Editorial du « Monde ». Le Parlement européen va procéder, mercredi 12 septembre, à un vote important pour l’avenir de la presse et celui de la création artistique. Les élus sont invités à se prononcer sur une directive visant à moderniser le copyright, les règles européennes existantes ayant été établies avant que l’Internet ne devienne un vecteur majeur de diffusion des contenus protégés par des droits d’auteur.

La Commission européenne, à l’origine de ce texte, part d’une intention louable : rendre plus aisé l’accès en ligne des contenus, notamment aux chercheurs, en dépoussiérant un système du copyright excessivement complexe. En parallèle, il s’agit de redonner du pouvoir de négociation aux ayants droit (éditeurs de presse ou de musique, production audiovisuelle) vis-à-vis de la domination des géants du Web, qui utilisent ces contenus à vil prix.

Deux articles concentrent les débats autour de ce nécessaire rééquilibrage.

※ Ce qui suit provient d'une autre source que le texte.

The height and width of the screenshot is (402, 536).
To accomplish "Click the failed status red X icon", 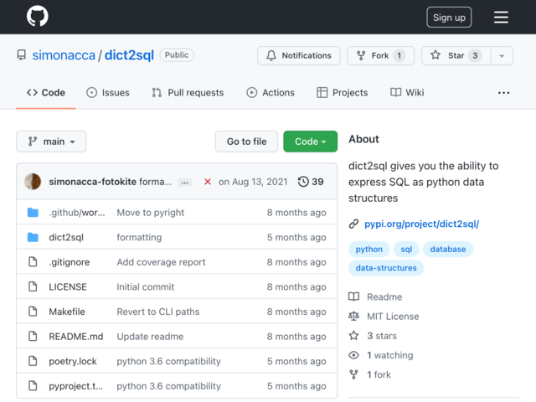I will 208,182.
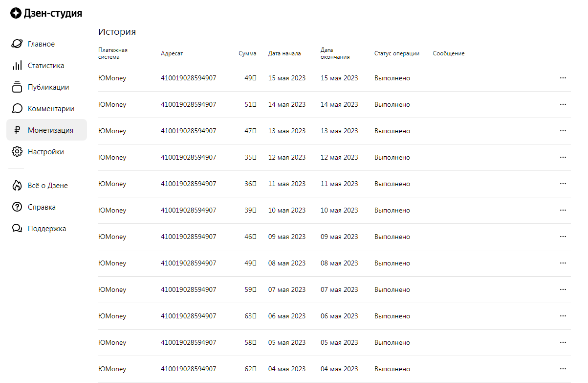This screenshot has height=383, width=588.
Task: Select the Статистика menu item
Action: tap(46, 66)
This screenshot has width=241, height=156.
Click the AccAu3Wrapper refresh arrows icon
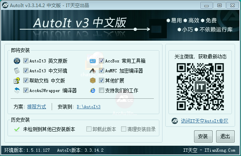[17, 90]
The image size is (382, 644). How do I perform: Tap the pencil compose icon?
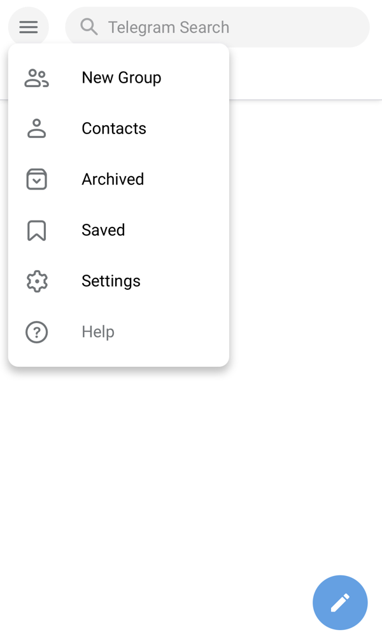coord(340,602)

L’article 11 propose de conférer aux éditeurs de presse un « droit voisin », c’est-à-dire proche de celui des droits d’auteur, qui leur permettrait de réclamer une rétribution aux plates-formes diffusant des liens hypertextes vers leurs contenus.

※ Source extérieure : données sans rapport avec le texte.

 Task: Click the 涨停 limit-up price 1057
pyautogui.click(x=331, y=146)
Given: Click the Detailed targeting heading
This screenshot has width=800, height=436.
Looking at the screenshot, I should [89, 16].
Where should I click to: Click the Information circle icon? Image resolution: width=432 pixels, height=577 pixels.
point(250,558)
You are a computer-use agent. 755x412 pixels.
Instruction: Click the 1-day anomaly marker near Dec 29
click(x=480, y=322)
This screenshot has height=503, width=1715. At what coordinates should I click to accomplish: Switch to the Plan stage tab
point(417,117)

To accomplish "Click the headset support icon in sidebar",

L’article 13 recommande que les plates-formes diffusant des contenus téléchargés par les internautes « prennent des mesures (…) appropriées et proportionnées » pour faire respecter leurs accords avec les titulaires de droits, dès lors que les contenus téléchargés reproduisent des œuvres protégées par le copyright.

Un défi démocratique majeur

Depuis, le débat s’intensifie entre les géants du Web et les tenants d’un Internet « libre » d’un côté, les éditeurs et les ayants droit de l’autre. Les premiers, criant à la censure et dénonçant une future « taxe » sur les liens hypertextes, ont fait basculer le vote des eurodéputés contre le texte début juillet. Faux, protestent les seconds : les éditeurs n’ont pas l’intention de faire payer systématiquement les liens vers leurs contenus. Quant au filtrage des contenus, il existe déjà, et personne ne crie à la censure.

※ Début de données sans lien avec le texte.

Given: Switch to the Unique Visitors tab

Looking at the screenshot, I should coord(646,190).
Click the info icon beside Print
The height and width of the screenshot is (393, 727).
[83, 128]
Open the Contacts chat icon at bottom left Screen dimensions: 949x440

Certes, le texte est loin d’être parfait. Dans la version une première fois amendée par le Parlement européen, l’article 13, trop vague, risquait d’imposer une charge administrative trop lourde sur les petits sites de téléchargement, voire de faire porter la responsabilité du non-respect du copyright sur les internautes. La version renégociée ces derniers jours à Strasbourg devrait tenir compte de ces inquiétudes.

L’article 11 ne résoudra pas non plus à lui seul toutes les difficultés de la presse. Des mesures assez semblables, mises en place en Espagne et en Allemagne, se sont soldées par des échecs. Le changement d’échelle du dispositif, à la taille de l’UE, garantirait-il son succès ? C’est loin d’être gagné, face à des mastodontes peu concernés par la défense de la qualité de l’information.

L’adoption de cette directive, après le long débat qu’elle a suscité, n’en constituerait pas moins un signal supplémentaire dans une prise de conscience qui ne cesse de grandir. Ce qui menace l’information, ce n’est pas tant l’exploitation des liens par les moteurs de recherche et les réseaux sociaux, c’est le fait que Google et Facebook absorbent chaque année plus de 100 % de la croissance de la publicité. Leur duopole a asséché ces ressources en cassant les prix et en collectant des données personnelles à une échelle jamais imaginée. Ce déséquilibre flagrant soulève un défi démocratique majeur. C’est cette situation de domination sans partage qu’il faut désormais remettre en cause.